DESCRIPTION OF THE TASK. Tell me, please, how many lines in the records below include the word "Instagram". Give no more than the number.

DATA FOR REVIEW.
>>>
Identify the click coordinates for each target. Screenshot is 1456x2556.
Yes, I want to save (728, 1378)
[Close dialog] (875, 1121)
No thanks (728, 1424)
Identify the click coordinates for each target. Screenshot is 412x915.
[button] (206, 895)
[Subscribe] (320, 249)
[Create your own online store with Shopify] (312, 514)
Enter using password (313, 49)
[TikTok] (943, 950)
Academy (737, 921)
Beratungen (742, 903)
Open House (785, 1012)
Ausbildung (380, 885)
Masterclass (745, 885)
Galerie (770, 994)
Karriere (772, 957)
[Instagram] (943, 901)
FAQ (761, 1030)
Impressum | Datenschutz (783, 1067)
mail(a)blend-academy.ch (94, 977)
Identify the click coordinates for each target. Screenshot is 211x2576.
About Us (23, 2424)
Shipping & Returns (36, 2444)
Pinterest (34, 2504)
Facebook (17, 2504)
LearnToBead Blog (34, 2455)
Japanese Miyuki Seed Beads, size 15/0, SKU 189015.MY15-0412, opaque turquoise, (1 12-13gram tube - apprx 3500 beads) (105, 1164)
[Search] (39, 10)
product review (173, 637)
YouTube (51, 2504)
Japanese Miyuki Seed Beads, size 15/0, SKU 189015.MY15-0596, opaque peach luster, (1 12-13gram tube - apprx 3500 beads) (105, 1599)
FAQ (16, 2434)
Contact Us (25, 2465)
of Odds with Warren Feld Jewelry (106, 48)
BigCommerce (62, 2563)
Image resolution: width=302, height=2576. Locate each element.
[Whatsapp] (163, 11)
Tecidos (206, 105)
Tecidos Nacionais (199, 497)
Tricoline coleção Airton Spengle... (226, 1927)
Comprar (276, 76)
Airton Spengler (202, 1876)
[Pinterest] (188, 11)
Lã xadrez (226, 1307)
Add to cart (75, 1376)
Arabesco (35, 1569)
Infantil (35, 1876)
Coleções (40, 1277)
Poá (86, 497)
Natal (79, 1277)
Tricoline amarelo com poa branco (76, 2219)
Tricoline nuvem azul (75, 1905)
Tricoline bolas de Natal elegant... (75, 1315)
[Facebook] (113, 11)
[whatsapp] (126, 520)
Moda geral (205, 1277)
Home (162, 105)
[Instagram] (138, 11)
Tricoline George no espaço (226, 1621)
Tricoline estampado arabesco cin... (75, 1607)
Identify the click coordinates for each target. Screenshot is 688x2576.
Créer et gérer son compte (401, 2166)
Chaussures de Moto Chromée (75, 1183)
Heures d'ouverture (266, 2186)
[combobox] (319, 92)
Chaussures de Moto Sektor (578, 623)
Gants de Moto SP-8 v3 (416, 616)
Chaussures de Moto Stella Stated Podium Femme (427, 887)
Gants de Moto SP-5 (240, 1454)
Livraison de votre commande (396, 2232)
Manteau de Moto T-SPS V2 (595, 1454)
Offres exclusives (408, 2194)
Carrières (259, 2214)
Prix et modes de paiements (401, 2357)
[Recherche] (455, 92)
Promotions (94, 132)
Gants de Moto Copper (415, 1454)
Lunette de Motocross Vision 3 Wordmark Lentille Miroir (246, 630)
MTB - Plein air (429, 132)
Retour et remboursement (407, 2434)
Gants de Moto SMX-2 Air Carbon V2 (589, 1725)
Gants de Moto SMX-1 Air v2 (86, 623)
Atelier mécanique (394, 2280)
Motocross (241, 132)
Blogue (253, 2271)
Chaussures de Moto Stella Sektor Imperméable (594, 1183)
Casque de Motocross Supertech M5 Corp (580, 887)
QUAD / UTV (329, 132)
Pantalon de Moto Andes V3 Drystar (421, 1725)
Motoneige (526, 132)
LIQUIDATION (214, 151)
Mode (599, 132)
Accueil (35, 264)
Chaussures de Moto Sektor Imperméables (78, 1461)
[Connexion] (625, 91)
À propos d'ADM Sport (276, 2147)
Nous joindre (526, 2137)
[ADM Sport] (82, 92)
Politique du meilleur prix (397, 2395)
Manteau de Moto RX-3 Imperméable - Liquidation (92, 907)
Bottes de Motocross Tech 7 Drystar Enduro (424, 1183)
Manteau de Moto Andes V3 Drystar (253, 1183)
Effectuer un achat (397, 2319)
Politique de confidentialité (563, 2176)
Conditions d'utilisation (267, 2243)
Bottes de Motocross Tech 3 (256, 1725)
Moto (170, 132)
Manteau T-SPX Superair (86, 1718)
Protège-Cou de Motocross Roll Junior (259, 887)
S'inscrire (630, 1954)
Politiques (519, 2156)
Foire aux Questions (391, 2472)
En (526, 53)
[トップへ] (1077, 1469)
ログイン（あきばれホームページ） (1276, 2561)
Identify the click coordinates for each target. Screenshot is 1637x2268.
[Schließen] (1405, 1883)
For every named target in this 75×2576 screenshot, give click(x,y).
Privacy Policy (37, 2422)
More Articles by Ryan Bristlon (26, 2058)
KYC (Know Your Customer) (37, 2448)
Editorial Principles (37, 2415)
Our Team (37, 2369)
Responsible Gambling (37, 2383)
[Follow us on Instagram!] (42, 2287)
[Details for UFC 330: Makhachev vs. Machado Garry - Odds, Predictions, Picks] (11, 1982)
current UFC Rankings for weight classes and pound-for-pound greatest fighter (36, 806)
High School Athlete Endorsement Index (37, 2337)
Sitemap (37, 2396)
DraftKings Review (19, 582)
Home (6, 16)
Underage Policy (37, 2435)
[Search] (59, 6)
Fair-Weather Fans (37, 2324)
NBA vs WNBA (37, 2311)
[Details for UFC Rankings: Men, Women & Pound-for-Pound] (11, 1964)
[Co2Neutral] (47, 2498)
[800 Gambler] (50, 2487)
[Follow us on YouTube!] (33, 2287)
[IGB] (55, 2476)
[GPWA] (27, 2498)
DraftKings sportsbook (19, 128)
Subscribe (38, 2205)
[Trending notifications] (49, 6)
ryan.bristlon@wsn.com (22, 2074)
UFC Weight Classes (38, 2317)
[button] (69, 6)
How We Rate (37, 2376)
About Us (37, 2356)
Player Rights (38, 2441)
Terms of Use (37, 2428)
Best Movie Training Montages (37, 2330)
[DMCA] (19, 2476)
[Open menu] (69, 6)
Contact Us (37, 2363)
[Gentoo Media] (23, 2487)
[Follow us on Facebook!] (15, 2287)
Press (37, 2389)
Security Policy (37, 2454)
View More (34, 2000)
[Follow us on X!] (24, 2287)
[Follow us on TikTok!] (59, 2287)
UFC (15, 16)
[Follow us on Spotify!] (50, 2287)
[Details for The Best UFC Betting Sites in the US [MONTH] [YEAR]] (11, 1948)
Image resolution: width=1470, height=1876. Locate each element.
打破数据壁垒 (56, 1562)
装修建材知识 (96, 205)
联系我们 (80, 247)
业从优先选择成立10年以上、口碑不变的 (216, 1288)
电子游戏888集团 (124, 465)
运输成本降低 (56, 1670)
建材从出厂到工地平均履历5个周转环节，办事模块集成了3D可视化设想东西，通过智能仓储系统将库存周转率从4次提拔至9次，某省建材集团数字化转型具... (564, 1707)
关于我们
<<<
COMPLETED EXERCISE. 3